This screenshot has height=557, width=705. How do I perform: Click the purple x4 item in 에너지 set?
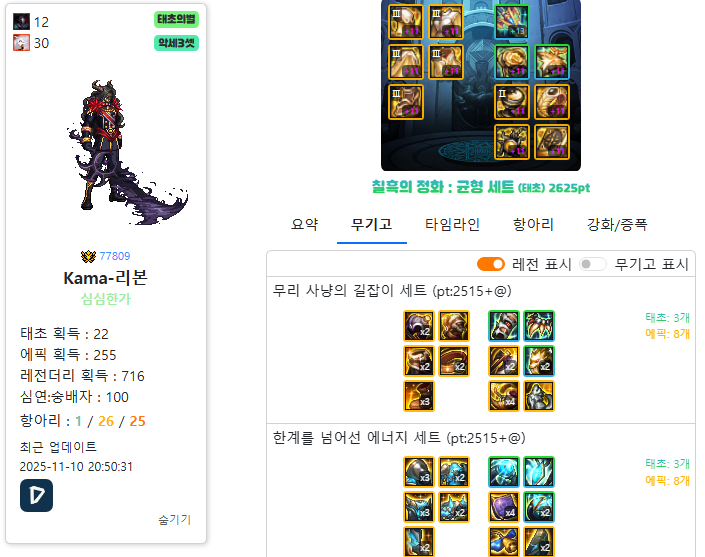click(504, 507)
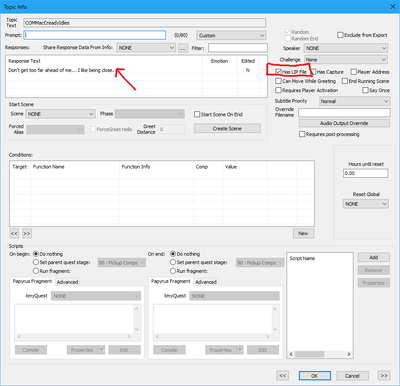This screenshot has height=386, width=400.
Task: Open the Speaker dropdown
Action: [346, 48]
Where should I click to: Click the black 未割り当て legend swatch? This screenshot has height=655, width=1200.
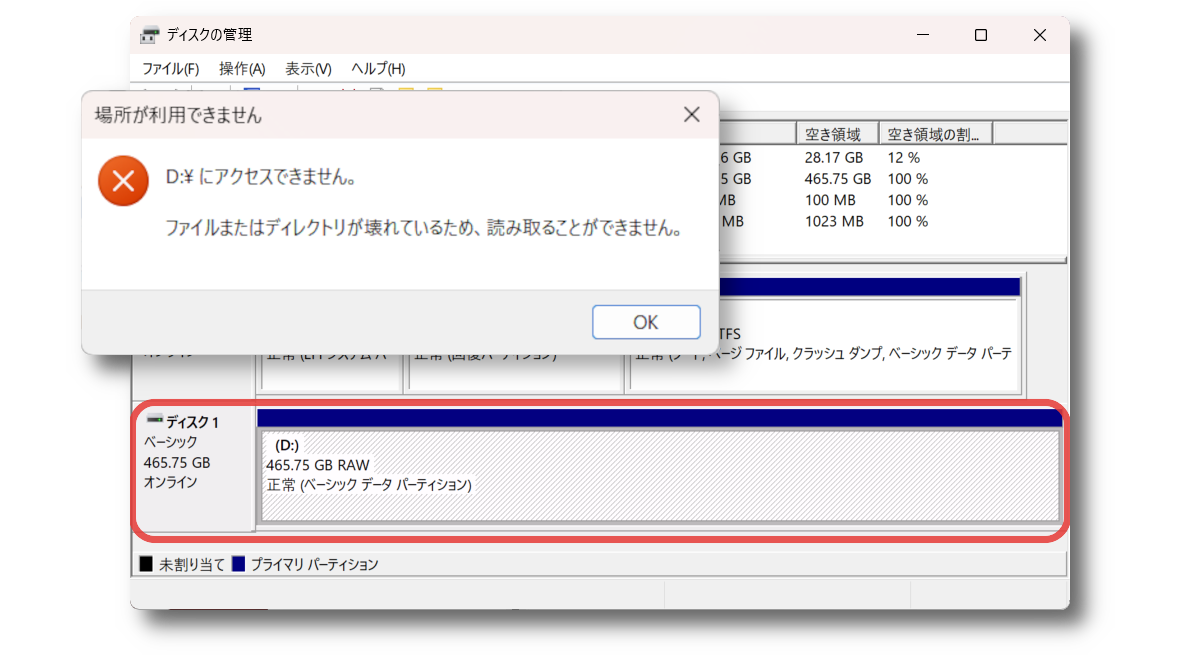(x=146, y=565)
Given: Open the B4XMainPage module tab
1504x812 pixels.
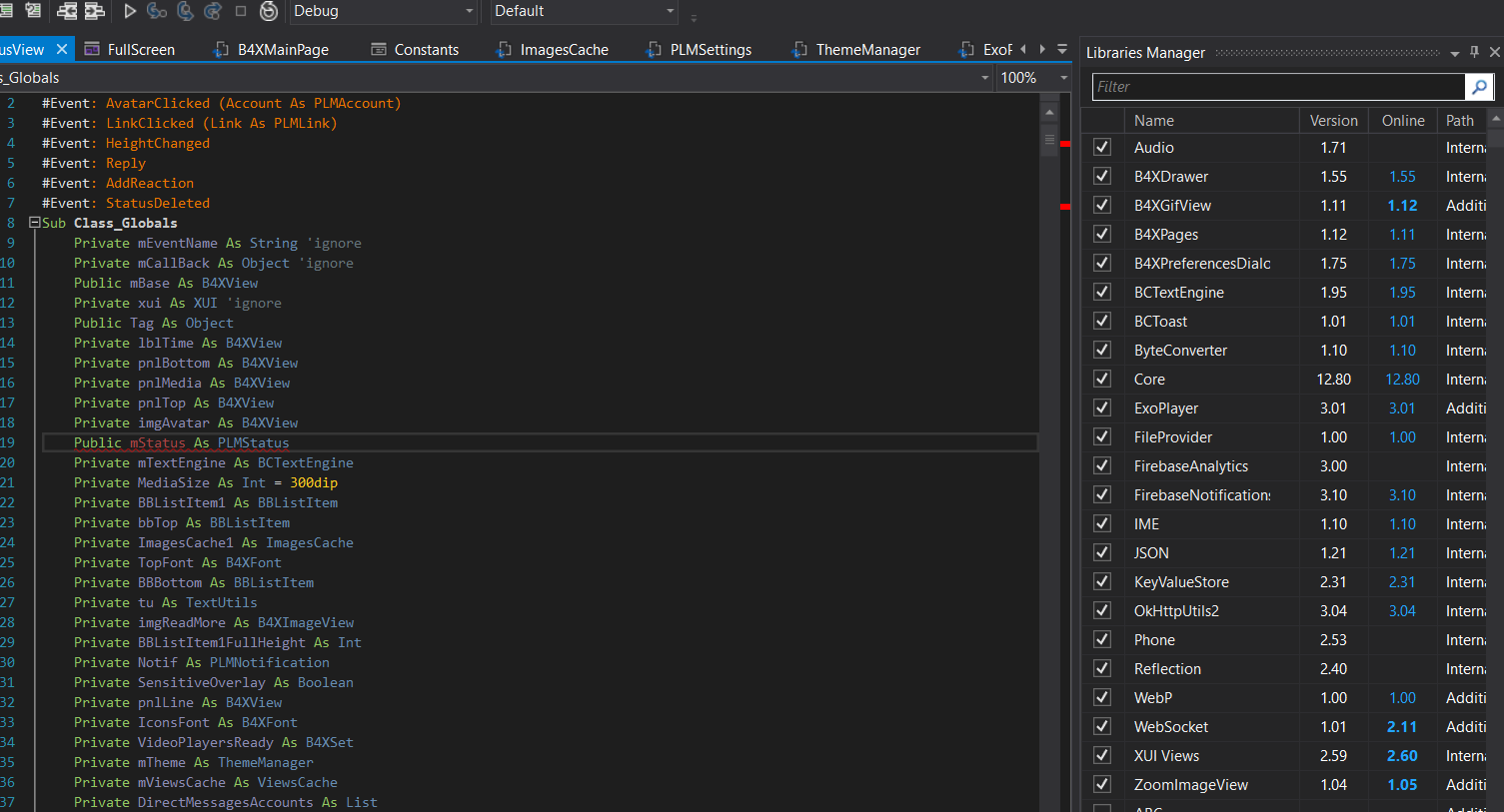Looking at the screenshot, I should click(x=282, y=49).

WHAT IS REQUIRED → Nothing but the lines from the line containing "Where should I" through the last line of the records above should be written out, exactly and without the pictures.

RESPONSE TO THE TASK →
Where should I click to: Click the black 未割り当て legend swatch? This screenshot has height=655, width=1200.
(x=146, y=565)
Given: Open the B4XMainPage module tab
1504x812 pixels.
Looking at the screenshot, I should click(x=282, y=49).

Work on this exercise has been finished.